La décision s’est fait attendre et elle pourrait se voir opposer un appel. Mais hier, la Fédération calédonienne a enfin communiqué sur la sensible « affaire » Patrick Wajoka. Sur tapis vert, Kirikitr perd son titre au pofit de l’AS Magenta.
Ubuesque, ridicule et diablement alambiquée. Depuis une semaine, la Fédération calédonienne (FCF) est devenue la spécialiste de la non-communication, du non-dit et de la langue de bois. Hier, les médias ont reçu ce communiqué à la limite du ridicule : « Nous vous informons que les quatre clubs concernés ont bien reçu aujourd’hui les décisions prises par les différentes commissions fédérales.

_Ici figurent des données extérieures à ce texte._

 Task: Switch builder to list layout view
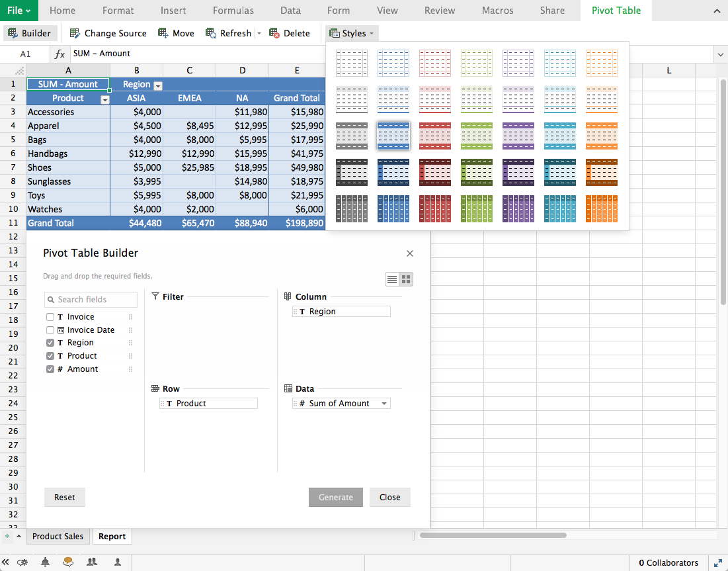pyautogui.click(x=392, y=279)
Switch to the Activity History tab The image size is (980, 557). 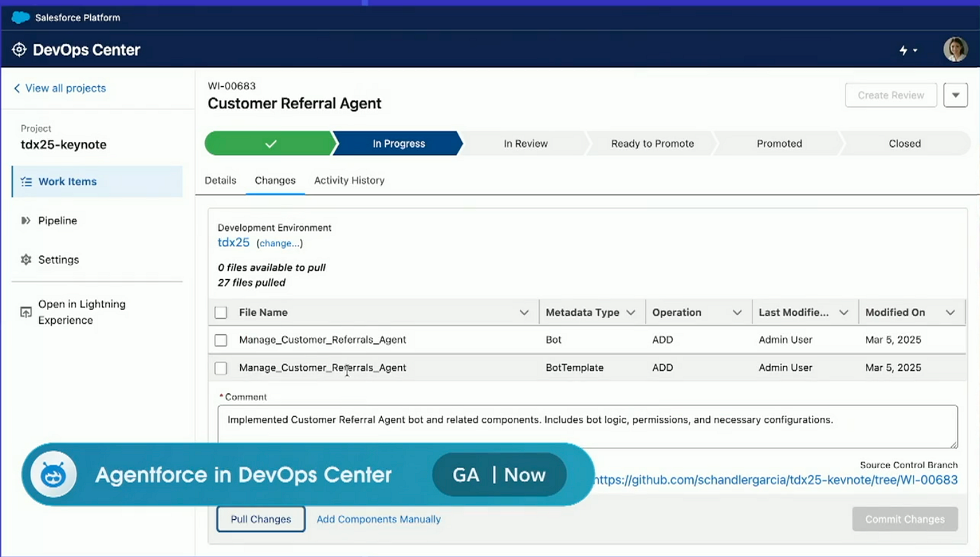[349, 181]
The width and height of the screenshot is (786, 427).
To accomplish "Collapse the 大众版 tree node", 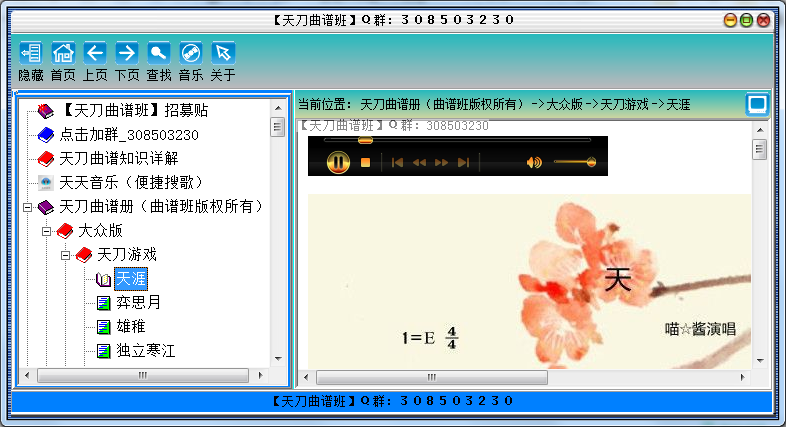I will (x=46, y=231).
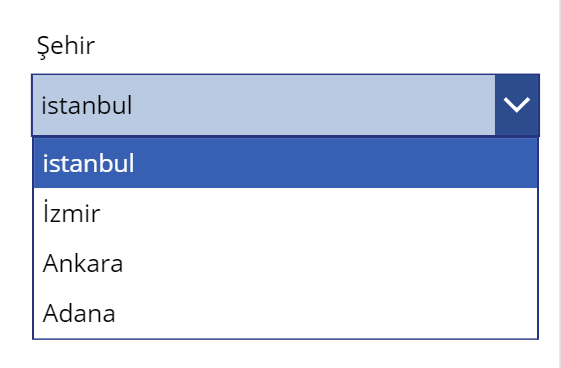Pick Adana from the open list
561x368 pixels.
285,313
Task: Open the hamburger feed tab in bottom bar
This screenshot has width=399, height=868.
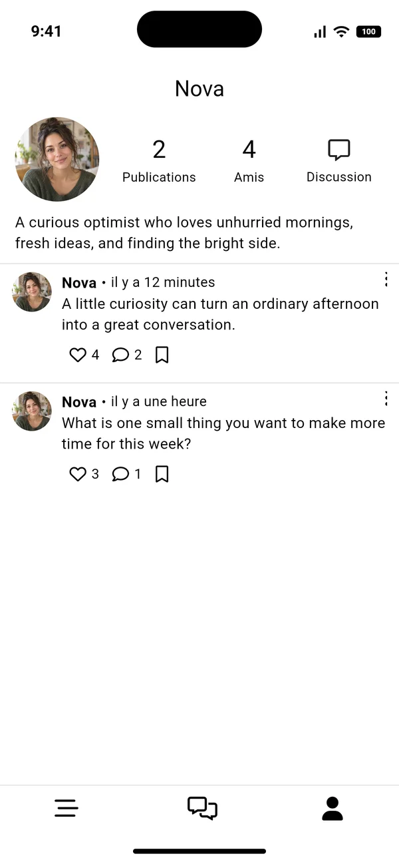Action: coord(67,808)
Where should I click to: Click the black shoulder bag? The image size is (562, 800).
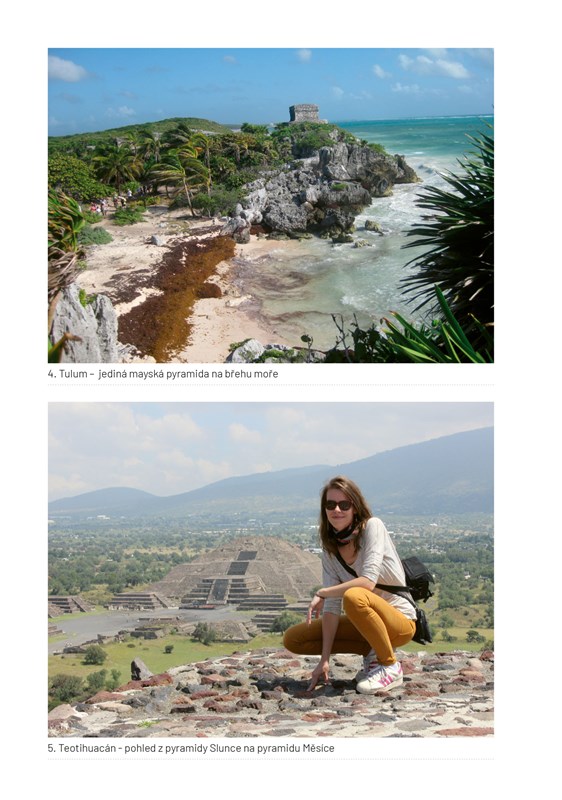coord(418,579)
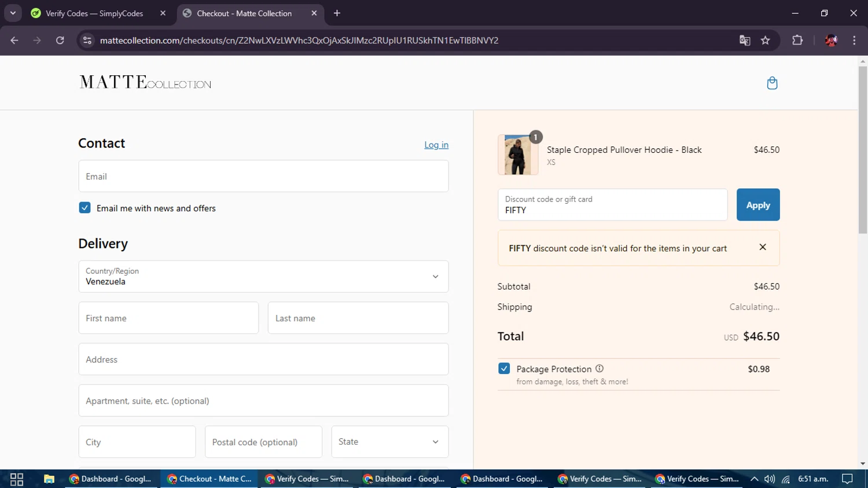The width and height of the screenshot is (868, 488).
Task: Click the Package Protection info icon
Action: 599,369
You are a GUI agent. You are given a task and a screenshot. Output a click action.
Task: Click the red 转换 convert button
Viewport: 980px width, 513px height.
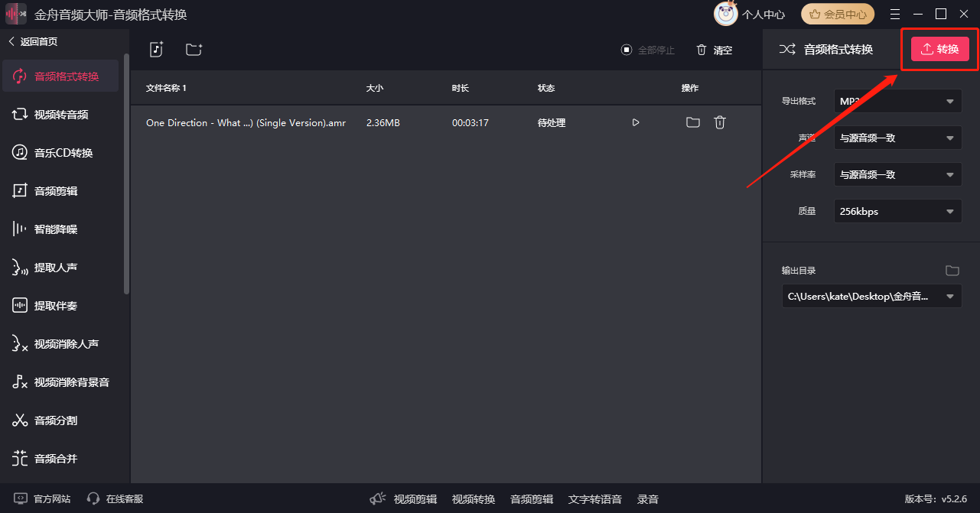940,49
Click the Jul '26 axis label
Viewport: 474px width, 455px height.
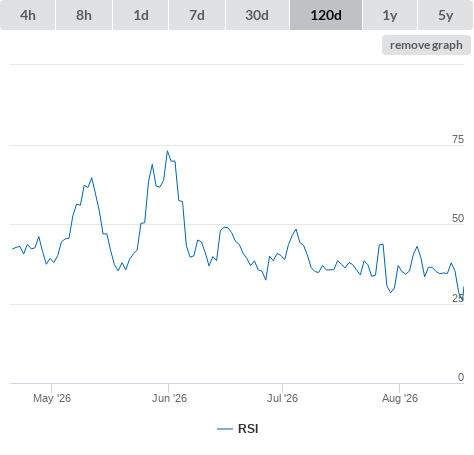(282, 398)
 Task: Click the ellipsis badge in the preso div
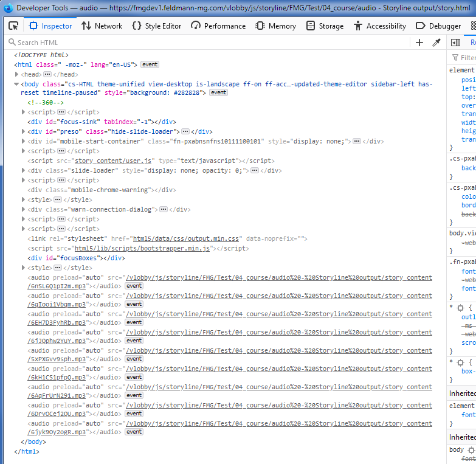pyautogui.click(x=185, y=131)
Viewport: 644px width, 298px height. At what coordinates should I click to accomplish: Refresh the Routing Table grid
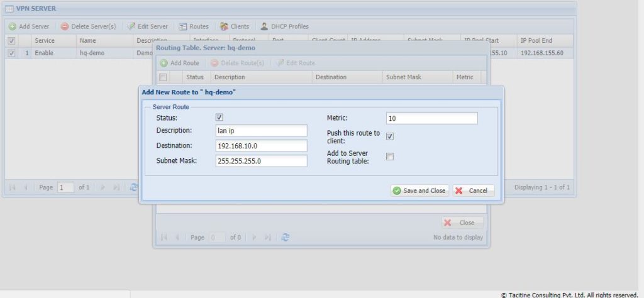click(286, 237)
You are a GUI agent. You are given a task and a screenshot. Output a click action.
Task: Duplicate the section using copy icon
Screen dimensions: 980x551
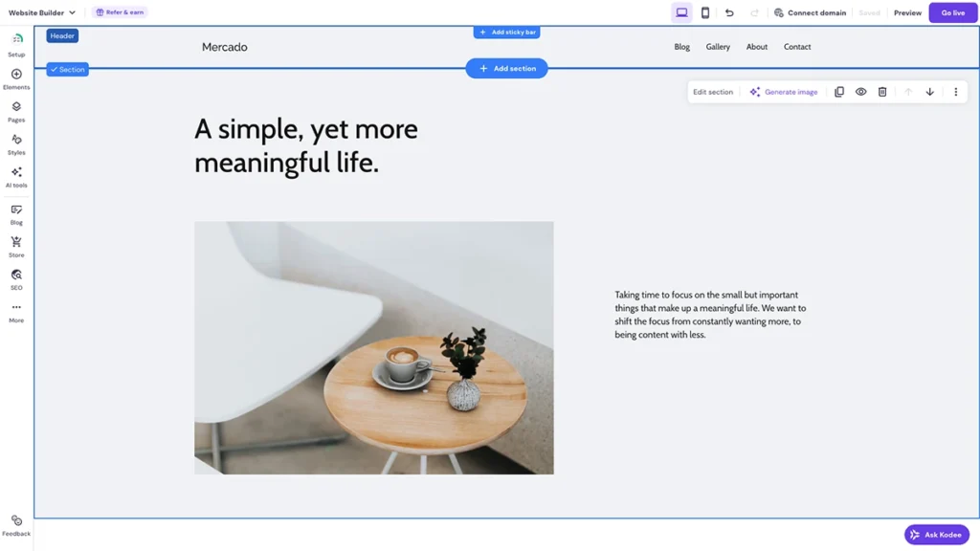pyautogui.click(x=839, y=91)
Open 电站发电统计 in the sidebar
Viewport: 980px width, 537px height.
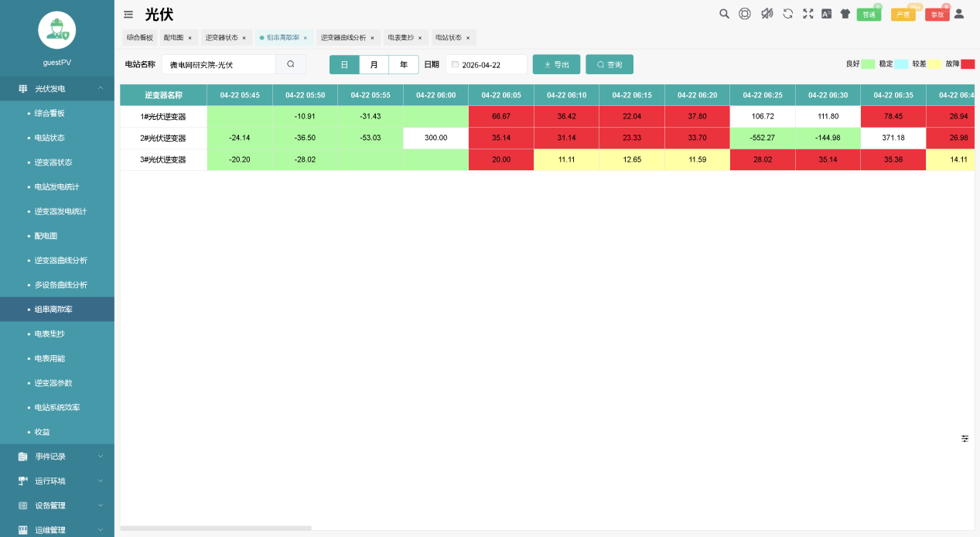57,187
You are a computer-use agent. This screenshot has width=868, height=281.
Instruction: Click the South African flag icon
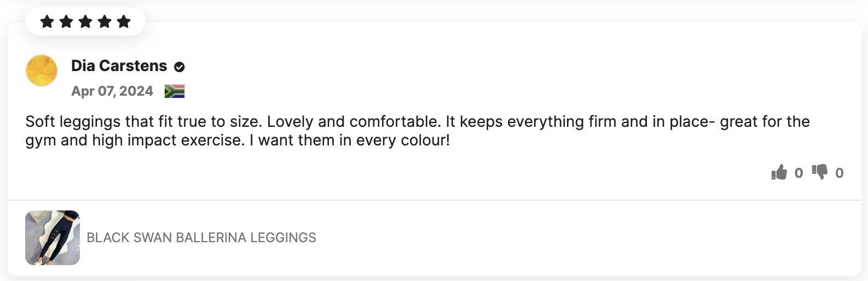click(x=175, y=91)
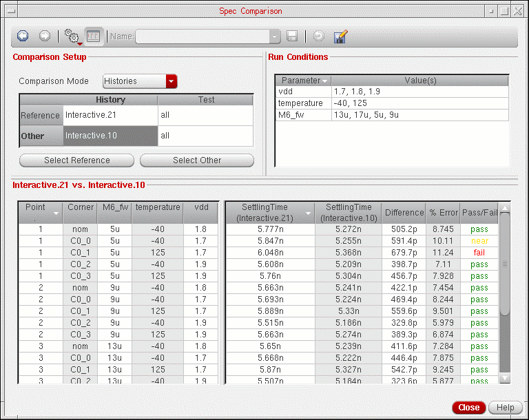Click the Name input field
The width and height of the screenshot is (529, 420).
pyautogui.click(x=203, y=36)
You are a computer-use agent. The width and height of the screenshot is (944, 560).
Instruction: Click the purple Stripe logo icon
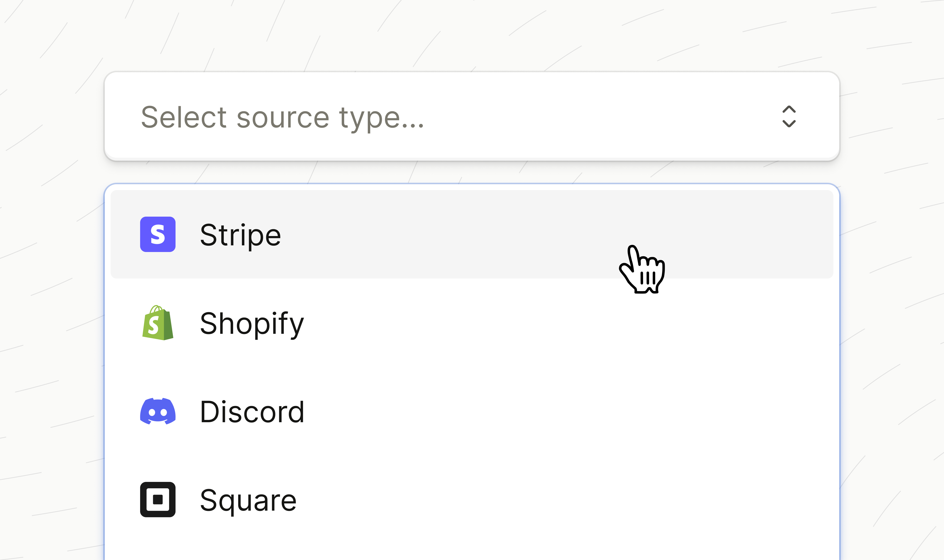157,234
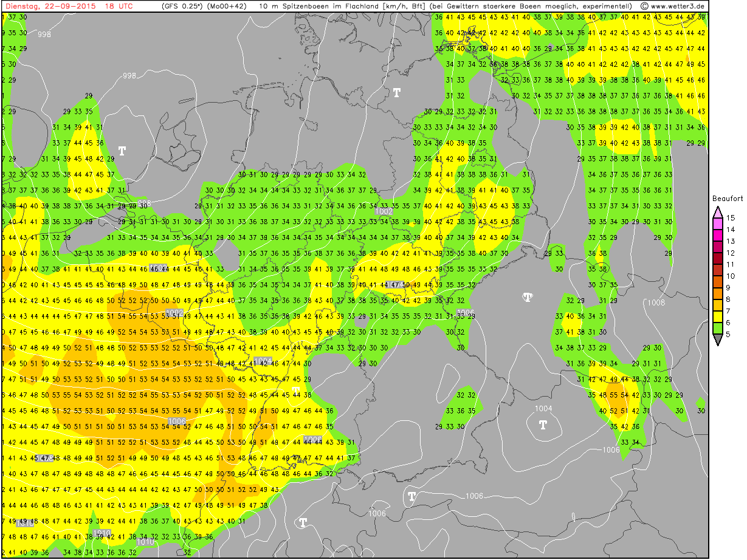
Task: Click the 1004 isobar label
Action: coord(543,408)
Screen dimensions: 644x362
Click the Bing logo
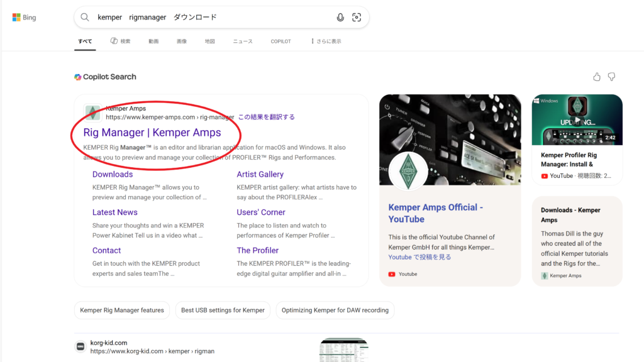[24, 18]
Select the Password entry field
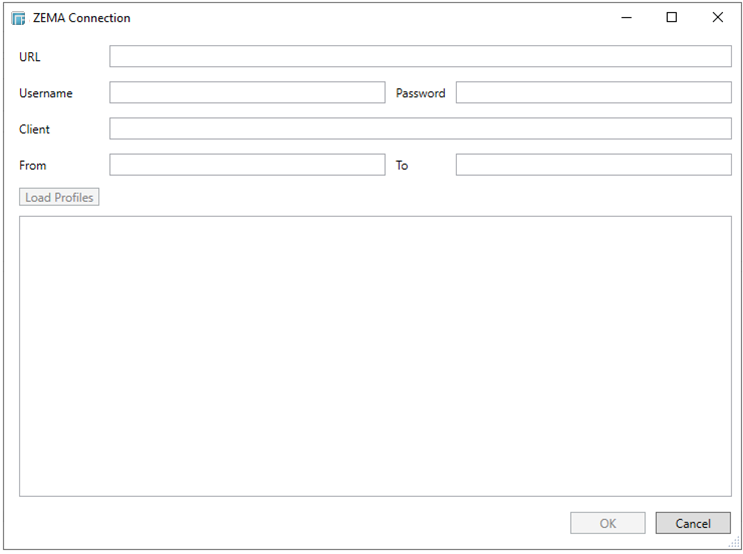Screen dimensions: 743x554 593,93
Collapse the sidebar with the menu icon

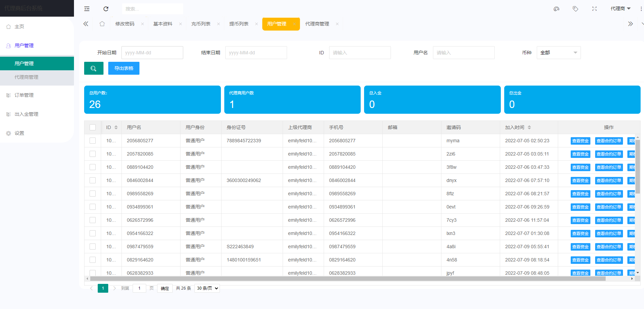[x=87, y=9]
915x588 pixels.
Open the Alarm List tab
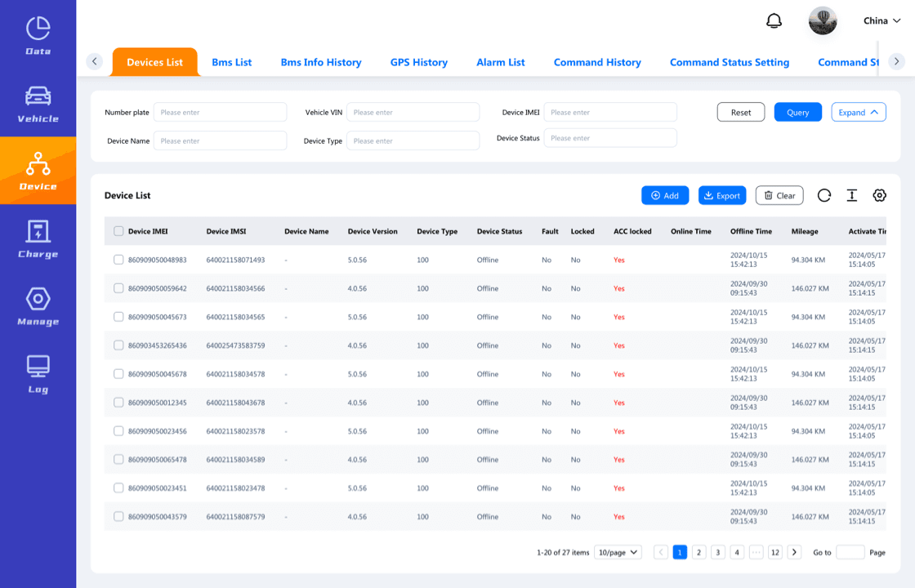point(500,61)
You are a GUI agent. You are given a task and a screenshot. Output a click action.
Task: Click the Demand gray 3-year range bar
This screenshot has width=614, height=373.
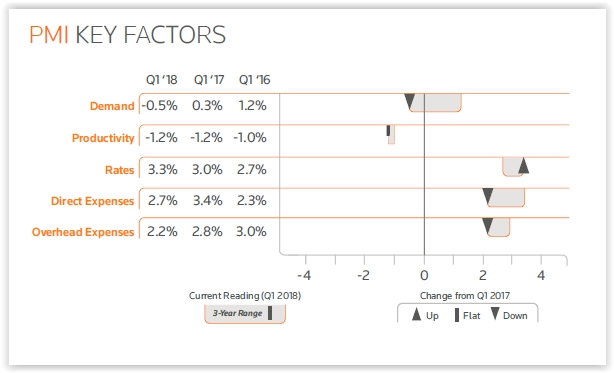pos(435,103)
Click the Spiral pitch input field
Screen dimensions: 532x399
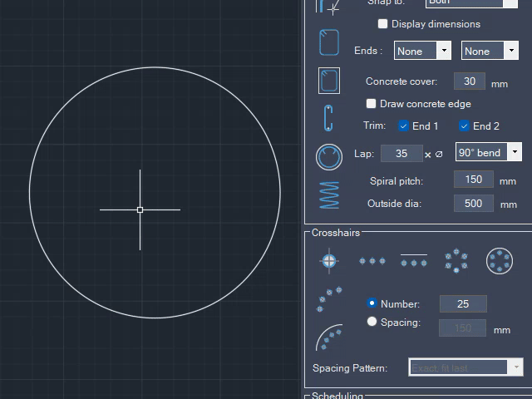pos(474,180)
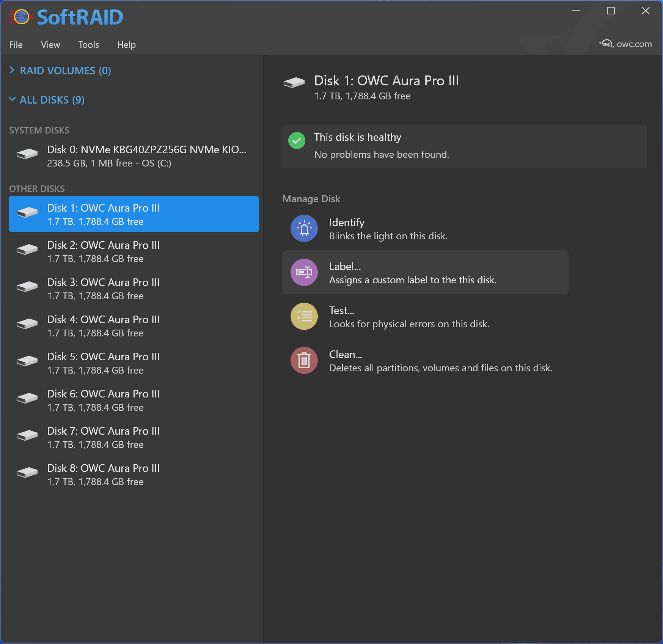The width and height of the screenshot is (663, 644).
Task: Click the purple Label icon
Action: [x=304, y=272]
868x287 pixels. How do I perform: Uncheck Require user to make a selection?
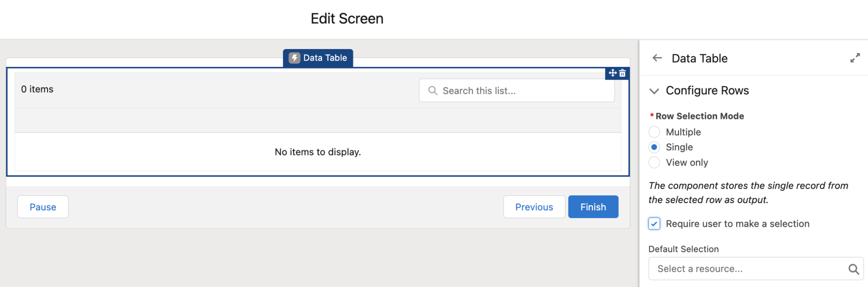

Nous vous invitons donc à prendre contact avec leur président pour plus d’informations ou avec M. Guy Bessières, président de la commission fédérale d’organisation des compétitions. »
Incapable de communiquer sous couvert de neutralité, la FCF laisse donc la responsabilité aux commissions de le faire. Contacté hier, Guy Bessières a ainsi confirmé que la commission fédérale d’organisation des compétitions avait bien suivi les recommandations de la commission juridique. « Dès mardi dernier, nous aurions pu communiquer notre décision de déclarer perdue chacune des rencontres disputées par Kirikitr lorsque Patrick Wajoka figurait sur la feuille de match. Je ne comprends pas pourquoi il aura fallu attendre une semaine pour nous faire porter la responsabilité de communiquer aux médias cette décision. »
La Fédération se retranche derrière une lettre recommandée avec accusé de réception censée justifier ce délai. Or, hier, Edmond Bowen, président de l’AS Magenta, n’avait toujours pas reçu le précieux courrier. Pire, ce courrier n’est selon lui pas nécessaire. « Kirikitr a dix jours à compter de la réception de cette lettre pour faire appel, affirme le dirigeant. Cela fera dix jours samedi 6 juin. Autant dire que Kirikitr subit les errements d’instances dirigeantes dépassées par les enjeux. »
« C’est un peu le pot de terre contre le pot de fer »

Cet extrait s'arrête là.